Il n’y en a pas ! Ça va dépendre de ce qui va nous tomber sur la tête. Il y a des bases : nos animaux ont besoin d’herbe, besoin d’être déplacés et abreuvés. Après, il peut y avoir plein d’aléas, liés à la météo par exemple. Il y a ensuite toute la partie administratif, communication, prospection à assurer. Généralement, nous sommes sur du 50-50.



À quoi ressemble la vie d’un mouton de la Bergerie Urbaine ?

Pour l’instant, nous aimerions avoir 60 animaux. Une fois cet objectif atteint, nous verrons si nous restons à ce chiffre, si nous en voulons plus ou moins.
Les moutons, c’est une société matriarcale. Généralement, nous gardons les femelles pour la reproduction et ce sont les mâles qui seront consommés. Les mères vont rester jusqu’à leur belle mort à la bergerie. Dans notre système d’élevage, nous essayons de garder nos animaux le plus longtemps possible.
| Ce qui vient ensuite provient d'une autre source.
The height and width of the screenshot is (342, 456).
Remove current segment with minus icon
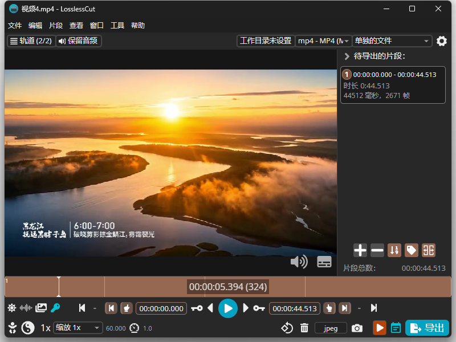(x=377, y=250)
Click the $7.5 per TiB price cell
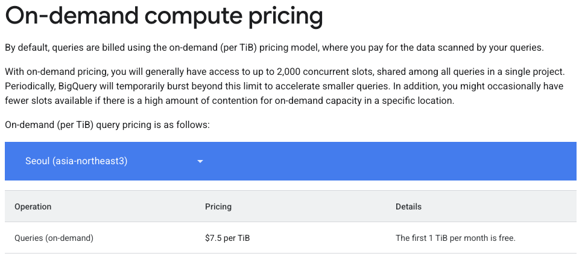The width and height of the screenshot is (585, 262). tap(227, 238)
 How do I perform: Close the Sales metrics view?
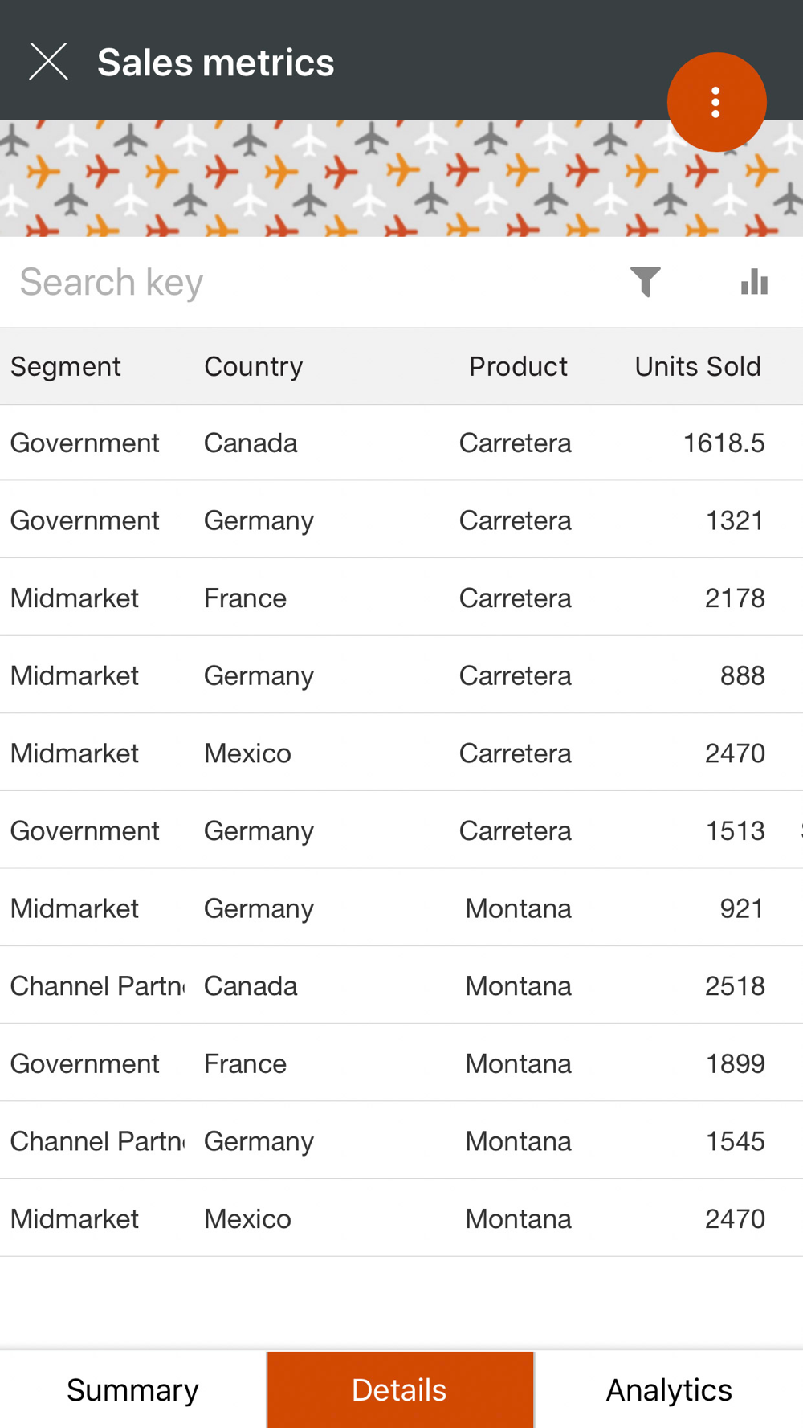tap(48, 62)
Nous gardons les mâles durant près d’un an, ce qui est près de 3 ou 4 fois supérieur à un élevage conventionnel. Nous avons des animaux élevés uniquement à l’herbe. Ils n’auront donc pas ce goût rance qu’on peut retrouver dans des élevages intensifs. Nos agneaux seront beaucoup plus gros et pourront vivre plus longtemps dans de belles conditions.

Nous ne nous servons pas encore du lait de nos femelles. Pour pouvoir faire des produits laitiers, il faut retirer du lait aux agneaux. Donc c’est soit on mange les agneaux pour avoir du lait, soit on partage avec eux. Pour l’instant, nous préférons rester uniquement sur la viande car la production de lait est très complexe. Nous voulons en laisser pour les agneaux et l’idée, de notre côté, n’est pas de les manger si tôt. Si nous devons le faire, nous le ferons de manière artisanale, juste pour se faire plaisir avec un petit peu de lait.
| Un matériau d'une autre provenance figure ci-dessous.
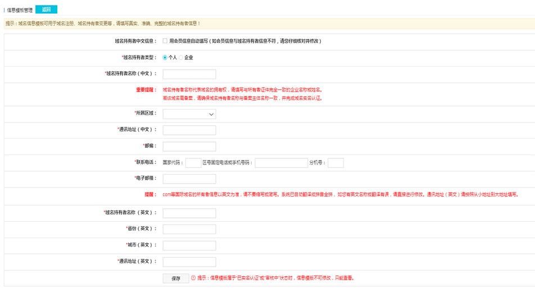Screen dimensions: 535x292
Task: Click the 电子邮箱 input field
Action: tap(189, 179)
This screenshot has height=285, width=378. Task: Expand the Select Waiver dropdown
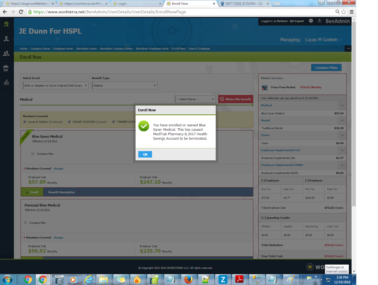click(x=195, y=99)
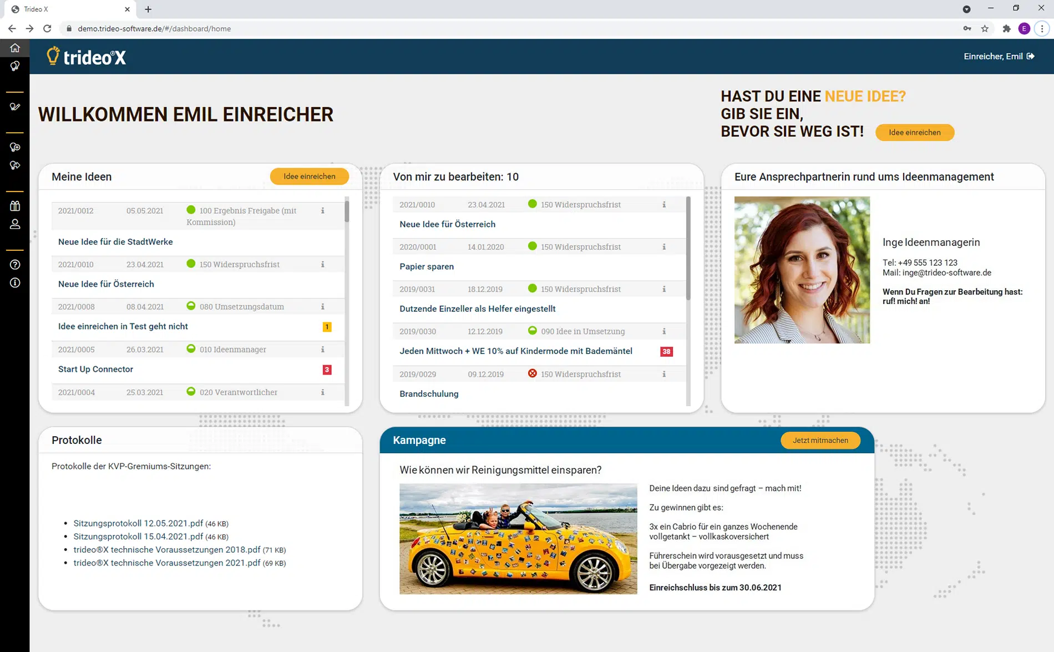The width and height of the screenshot is (1054, 652).
Task: Open idea Neue Idee für die StadtWerke
Action: 115,242
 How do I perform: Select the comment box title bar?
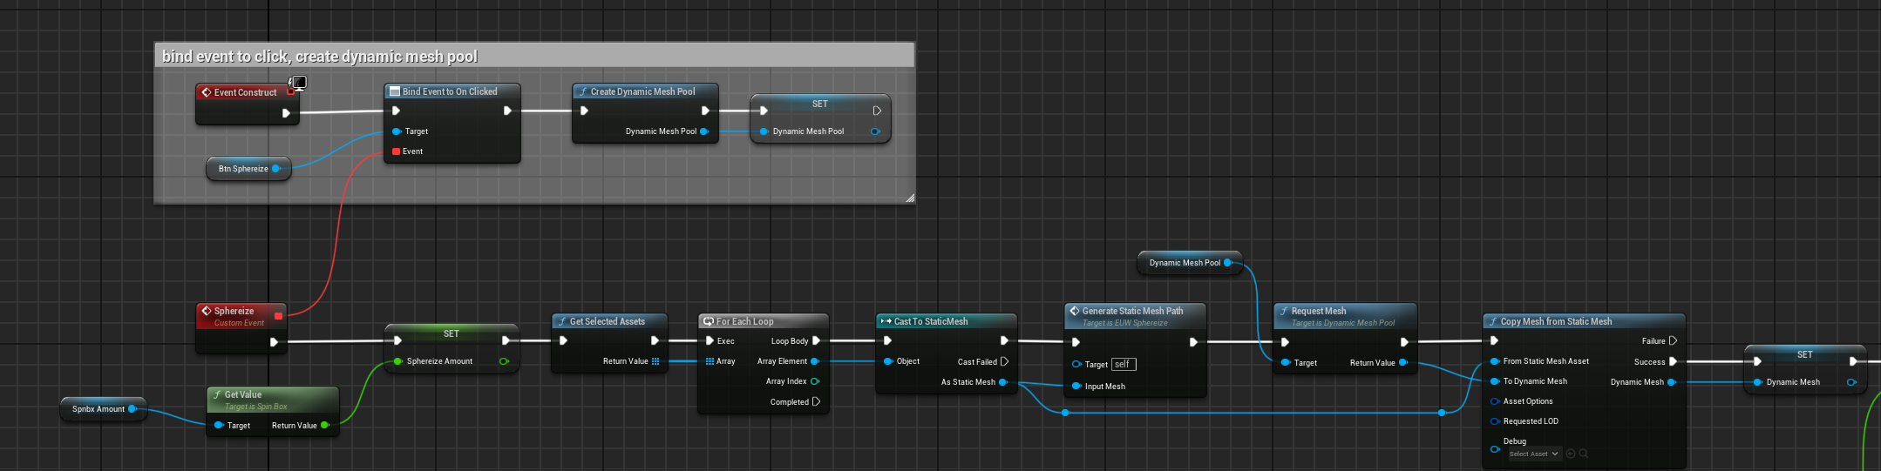click(x=533, y=57)
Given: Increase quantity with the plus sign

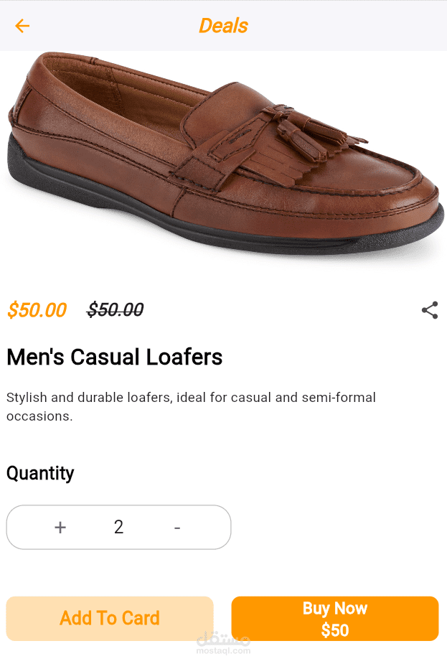Looking at the screenshot, I should click(x=60, y=528).
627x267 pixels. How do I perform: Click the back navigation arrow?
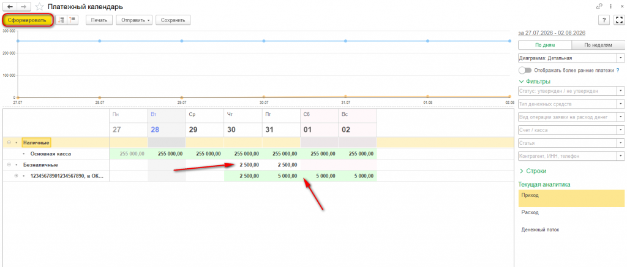tap(10, 7)
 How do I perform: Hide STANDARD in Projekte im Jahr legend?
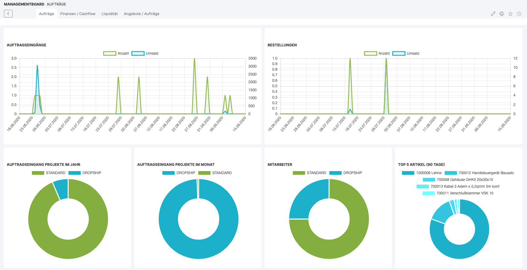click(x=48, y=173)
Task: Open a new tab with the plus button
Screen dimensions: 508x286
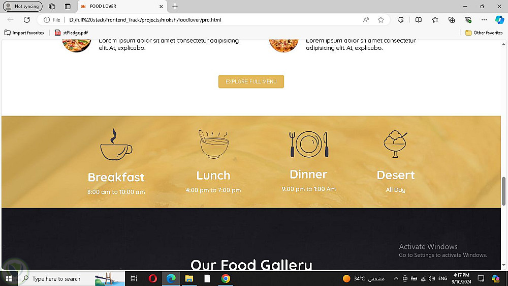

On doit en vivre de belles choses avec ces moutons. Peux-tu nous parler d’un souvenir fort à la Bergerie Urbaine ?

Nous sommes au quotidien avec les animaux et avons développé avec eux un lien très fort. Ce que j’aime tout particulièrement, c’est l’effet qu’ils ont sur les habitants. C’est tout le temps surprenant d’arriver dans un quartier avec un troupeau de mouton. On a toujours quelques enfants qui nous suivent tout le long et qui vont passer la journée avec des étoiles dans les yeux. Récemment, une enfant me dit en partant « Monsieur, quand je serai grande, je voudrai être bergère ». Cette phrase est craquante et très mignonne. On s’attend plus à ce qu’un enfant nous dise qu’il veut faire du rap ou être youtubeur, alors c’est surprenant. Hier, un jeune ado nous a lui aussi suivi toute la journée. Et j’aime l’idée de me dire que peut-être, grâce à nous, il s’orientera vers un métier plus vert, peut-être lié à l’agriculture. Il y a vraiment ces petits moments à part dans notre activité.

mouton et enfants


Vous souhaitez en savoir plus sur la Bergerie Urbaine ? C’est par ici !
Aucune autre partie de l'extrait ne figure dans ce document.